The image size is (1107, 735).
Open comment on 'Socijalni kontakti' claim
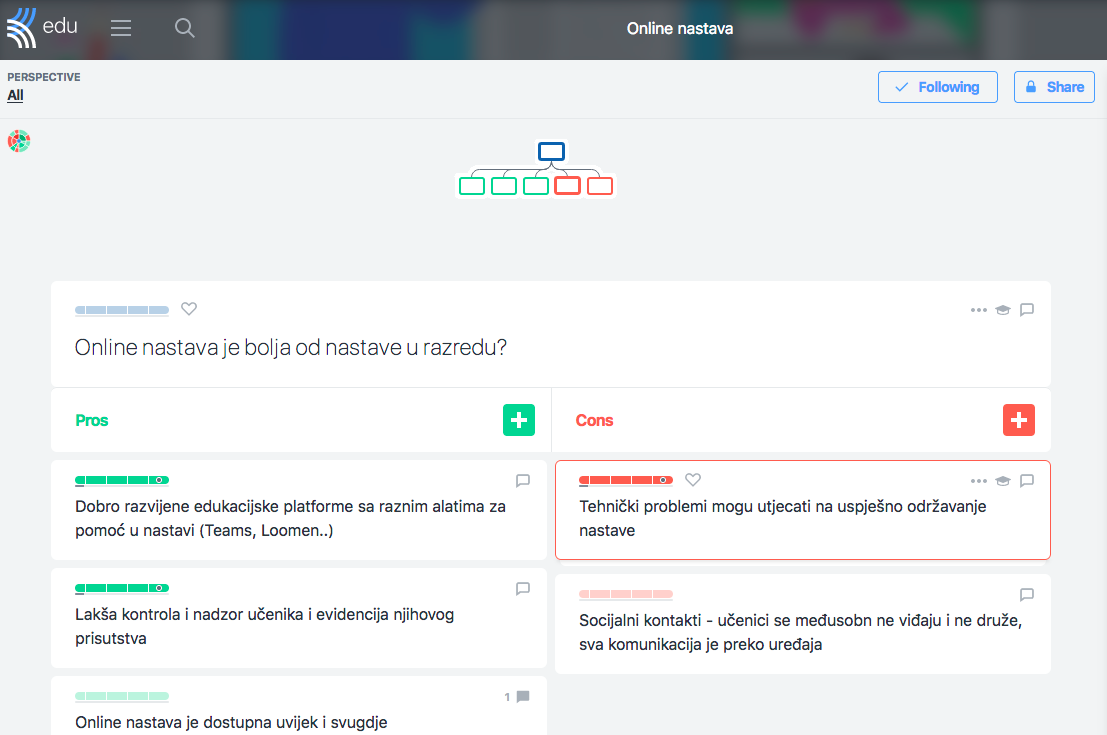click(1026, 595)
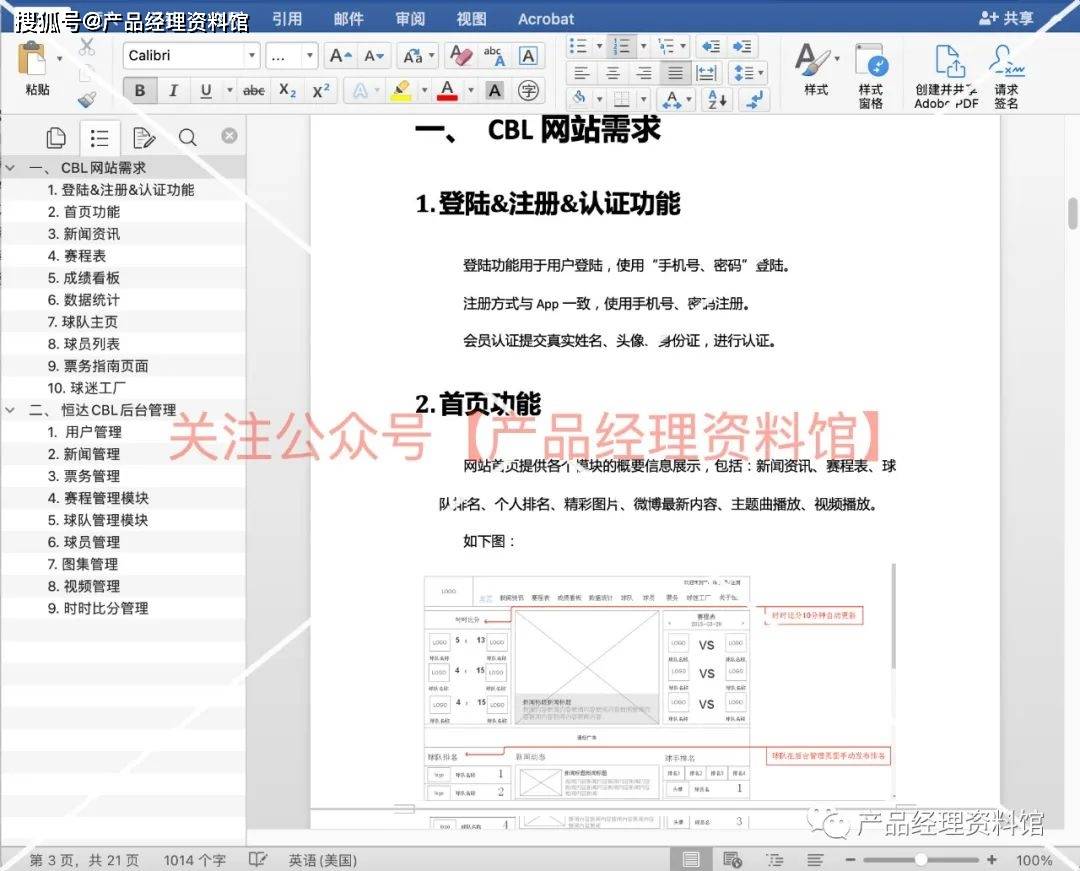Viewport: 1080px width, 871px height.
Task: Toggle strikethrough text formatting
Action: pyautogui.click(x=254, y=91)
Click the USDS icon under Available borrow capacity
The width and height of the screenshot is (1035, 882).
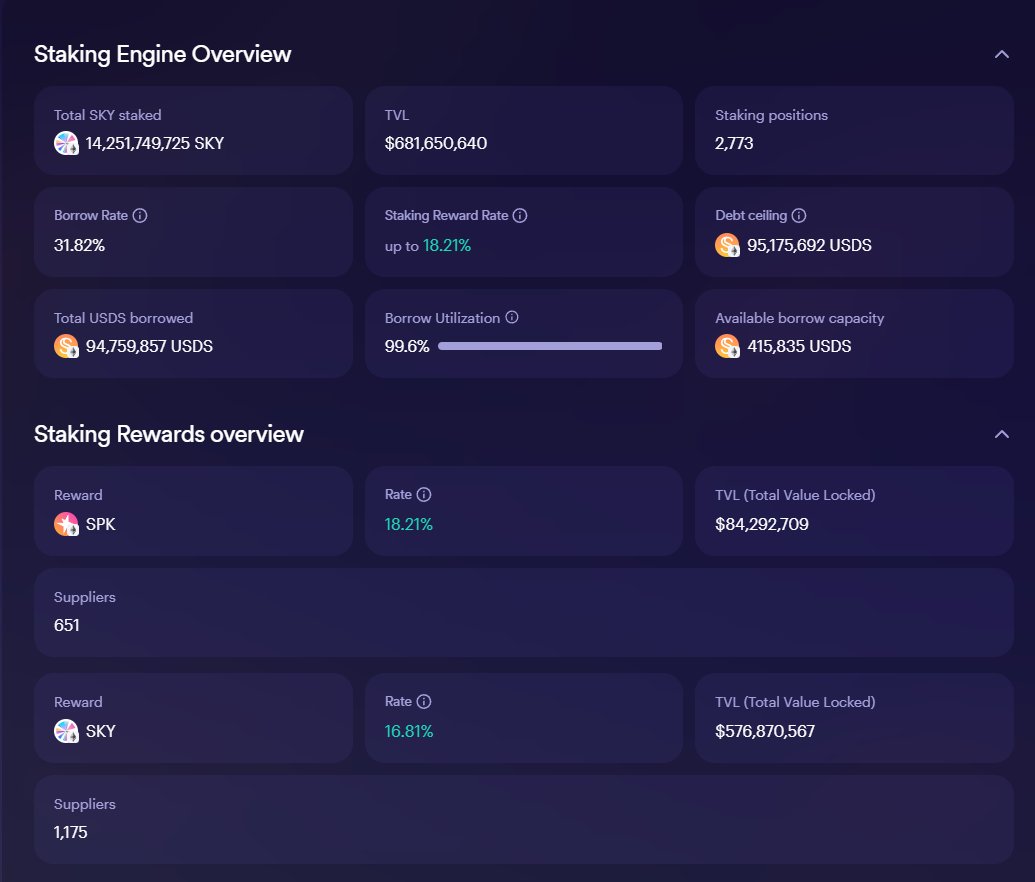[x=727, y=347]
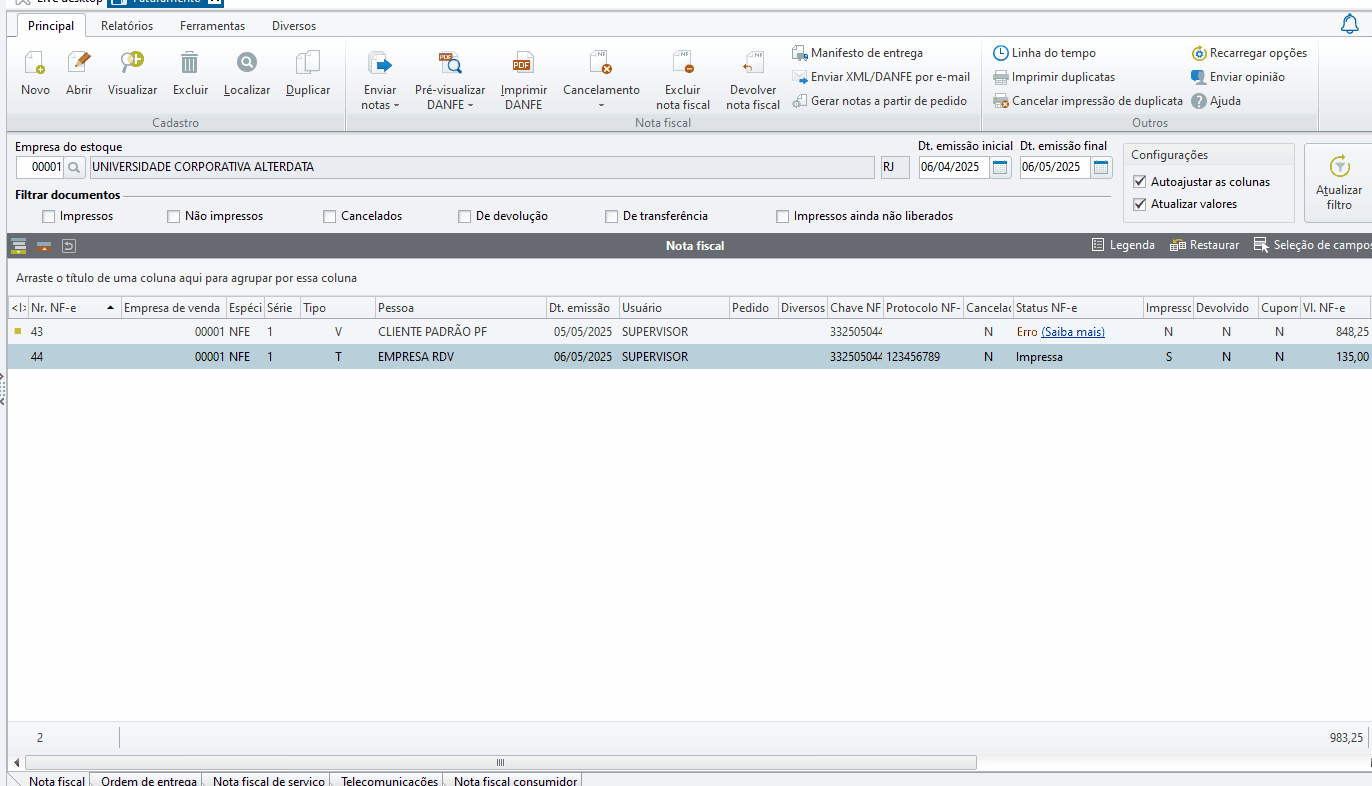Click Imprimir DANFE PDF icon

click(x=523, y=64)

:::

ABOUT THIS TASK
Exact repetition required: repeat the first line of the listing above, the line containing "Click the USDS", and every line between, leaving out pictures.

SOLUTION TO THIS TASK
The image size is (1107, 735).
Open comment on 'Socijalni kontakti' claim
click(1026, 595)
Viewport: 1080px width, 871px height.
Task: Toggle strikethrough text formatting
Action: pyautogui.click(x=254, y=91)
Click the USDS icon under Available borrow capacity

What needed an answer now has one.